[Zope] possible security flaw? - and, request for a phone conference.

Jon Franz jfranz@one.net
Wed, 7 Jun 2000 21:47:44 -0400


Hello, 
	First off, sorry for the cross-posting of this message to admin and
to
development.
   I'm a software developer for a major ISP in the Midwest region of the
USA.
Recently we began evaluating Zope for use in our web application
development,
internally and for our clients, and have been quite pleased with the wealth
of features and add-ons available*;  However, I need two points addressed if

possible:

1)  We are running Zope 2.1.4 mapped to the root of the apache install
on a Linux (mandrake 7.0) box, and have found a rather nasty security -
or at least, its what I'll call a nasty problem - because if you don't know
about it, it could really bite you in the butt.
	Basically, if a user with manager privileges to a folder changes
their
password to be empty, then anyone (from permitted domains) can access the
management screen for that folder Without Logging On... Zope assumes that
you are the user without the password and treats you as if you have those
rights.
	I found this problem when one day the welcome Zope page (default
from install) didn't prompt me for a password when I clicked to enter
the management screen.  I did not realize what had happened until I went
under the 'undo' tab and saw that all of my actions while I was snooping
around for the problem were being listed as being done by one of the
other developers... I went into the acl_users and fixed their password
and everything is back to normal.  I've tested this by setting my own
password to an empty string, and it lets me log in...
	From a security standpoint, It should probably prompt for a user
name and password, and simply accept a empty field for the password
As the password for that user...
	Anyway, my point is to either inform the community of the bug,
if it isn't known, or to find out if it is known and has been fixed
in the newest release...  If it has not been fixed in the newest release,
I will be glad to create and provide a patch...

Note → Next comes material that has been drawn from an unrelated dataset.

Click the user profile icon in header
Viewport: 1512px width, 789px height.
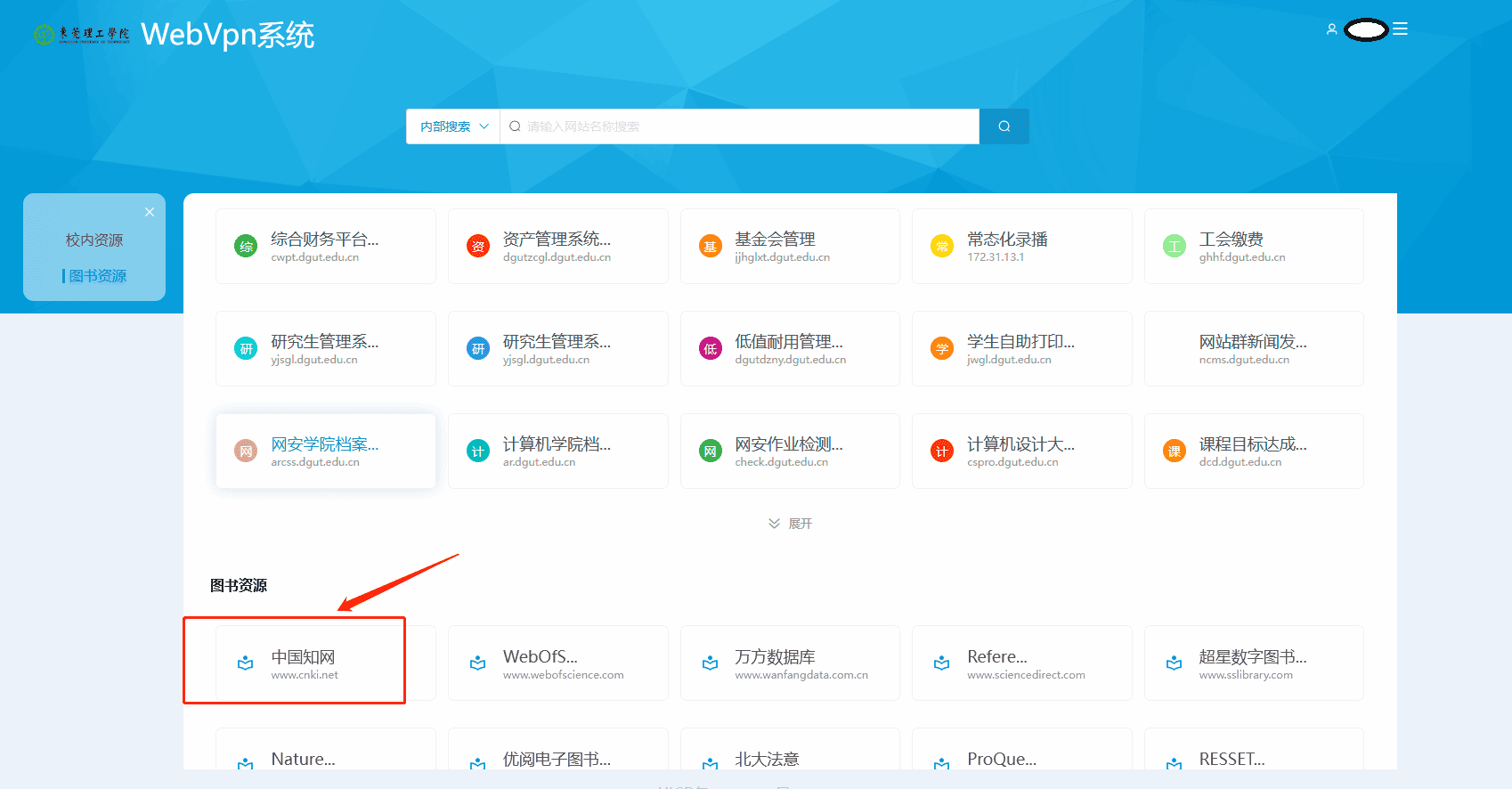tap(1331, 29)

2)  As an experienced web developer, I'm very keen on new technologies
that can be reused and make my life easier - thus Zope is a godsend.
	However, my management is hesitant to start using Zope on a regular
basis for our projects - they feel it is unproven and possibly unstable:
Now, I realize, and have informed them of the facts, that Digital Creations
makes their living off of Zope, and that new businesses are springing up
almost everyday that are Zope-centric, and that many contracting/development
firms are embracing it whole heartedly... But, my management is still
kind of hesitant.  
	Is there anyone among you in the community who would be willing to 
write about your experience with Zope in the professional development 
arena, to address their concerns?  Even better, Would anyone be willing to 
participate in a conference call q & A session on Zope's suitability for 
use in professional web development?  I cannot offer money for these, but 
I can promise my undying gratitude, and, I can promise that any and all 
add-ons and patches we create for Zope would be released back to the 
community at large... As a large website app dev firm, our contributions 
could be significant...
	Please email me privately if you wish to possibly participate in 
the phone conference.  
	Thank you for your time and attention!

* I have already made two modifications to the Zope source, one dealing with
making 'border' a built in property (and used during tag output) of the 
image object.  and another, simple hack to the basic dtml parsing routines
that makes your dtml development a little faster by requiring less typing.
Both of these will be available under my member area on Zope.org.  Hopefully
these will be the first of many patches and add-ons I get to contribute.